- Problems to work on:
- 1) In the mailing-list thread about Matplotlib's 3D support, replace "MEP" with "enhancement proposal" in the passage between "Fair enough :)." and "plan or commitment!", inclusive, and give that passage again.
- 2) Answer these from the mailing-list thread about Matplotlib's 3D support:
(a) Whom does Adrien thank for clarifying?
(b) Where was improved 3D support discussed two years earlier?
(c) Which module does the quoted email ask about a possible big overhaul of?

Re: 2017-11-20 notes

Adrien VINCENT
Thanks Tom for clarifying this.

Fair enough :).

Adrien

On 11/20/2017 12:42 PM, Thomas Caswell wrote:

> Improved 3D support has been an ask as long as I have been involved with
> Matplotlib (and I suspect for as long as the 3D support has existed) and
> was discussed at scipy 2 years ago, but I don't think there is a
> specific MEP for it.  That note was more meant as "Eric suggested that a
> thing to ask for money to do would be..." rather than any sort of formal
> plan or commitment!
>
> Tom
>
> On Mon, Nov 20, 2017 at 3:25 PM [hidden email]
> <mailto:[hidden email]> <[hidden email]
> <mailto:[hidden email]>> wrote:
>
>     Thank you Tom for the summary (a well as Ryan and Eric for the meeting
>     of course).
>
>     Just being curious, does the following point (at the very end of your
>     email) mean that there is some plan to perform kind of a big overhaul of
>     mplot3d?

- Record excerpts:
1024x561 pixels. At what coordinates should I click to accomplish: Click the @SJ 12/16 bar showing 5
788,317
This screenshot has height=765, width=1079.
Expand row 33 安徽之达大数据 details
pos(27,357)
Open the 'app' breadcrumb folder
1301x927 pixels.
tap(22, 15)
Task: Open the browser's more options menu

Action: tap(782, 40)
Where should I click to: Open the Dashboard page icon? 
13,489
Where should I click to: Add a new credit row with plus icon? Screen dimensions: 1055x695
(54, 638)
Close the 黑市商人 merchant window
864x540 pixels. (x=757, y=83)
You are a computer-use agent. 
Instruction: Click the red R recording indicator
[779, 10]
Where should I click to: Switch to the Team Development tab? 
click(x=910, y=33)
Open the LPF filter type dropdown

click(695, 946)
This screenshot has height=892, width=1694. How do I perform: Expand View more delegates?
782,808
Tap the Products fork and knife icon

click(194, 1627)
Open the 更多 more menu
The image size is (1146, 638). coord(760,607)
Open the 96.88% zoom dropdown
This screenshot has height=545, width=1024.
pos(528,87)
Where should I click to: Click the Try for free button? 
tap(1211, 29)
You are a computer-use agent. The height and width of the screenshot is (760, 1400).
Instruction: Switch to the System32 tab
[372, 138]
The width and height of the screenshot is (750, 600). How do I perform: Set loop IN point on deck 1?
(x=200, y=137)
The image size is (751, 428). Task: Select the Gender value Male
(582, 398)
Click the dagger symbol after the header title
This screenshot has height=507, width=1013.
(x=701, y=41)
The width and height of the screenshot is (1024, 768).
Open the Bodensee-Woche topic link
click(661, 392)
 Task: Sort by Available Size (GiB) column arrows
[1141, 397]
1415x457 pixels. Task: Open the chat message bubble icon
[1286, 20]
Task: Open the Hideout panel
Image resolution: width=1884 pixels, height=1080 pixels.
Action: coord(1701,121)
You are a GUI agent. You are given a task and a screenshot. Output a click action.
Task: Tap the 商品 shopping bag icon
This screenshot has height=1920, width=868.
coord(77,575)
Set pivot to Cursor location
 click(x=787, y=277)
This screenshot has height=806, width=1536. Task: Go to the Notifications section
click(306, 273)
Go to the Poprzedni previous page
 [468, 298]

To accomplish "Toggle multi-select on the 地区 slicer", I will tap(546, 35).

- Outputs in order:
- 1)
Fair enough :).

Adrien

On 11/20/2017 12:42 PM, Thomas Caswell wrote:

> Improved 3D support has been an ask as long as I have been involved with
> Matplotlib (and I suspect for as long as the 3D support has existed) and
> was discussed at scipy 2 years ago, but I don't think there is a
> specific enhancement proposal for it.  That note was more meant as "Eric suggested that a
> thing to ask for money to do would be..." rather than any sort of formal
> plan or commitment!

- 2)
(a) Tom
(b) At scipy
(c) mplot3d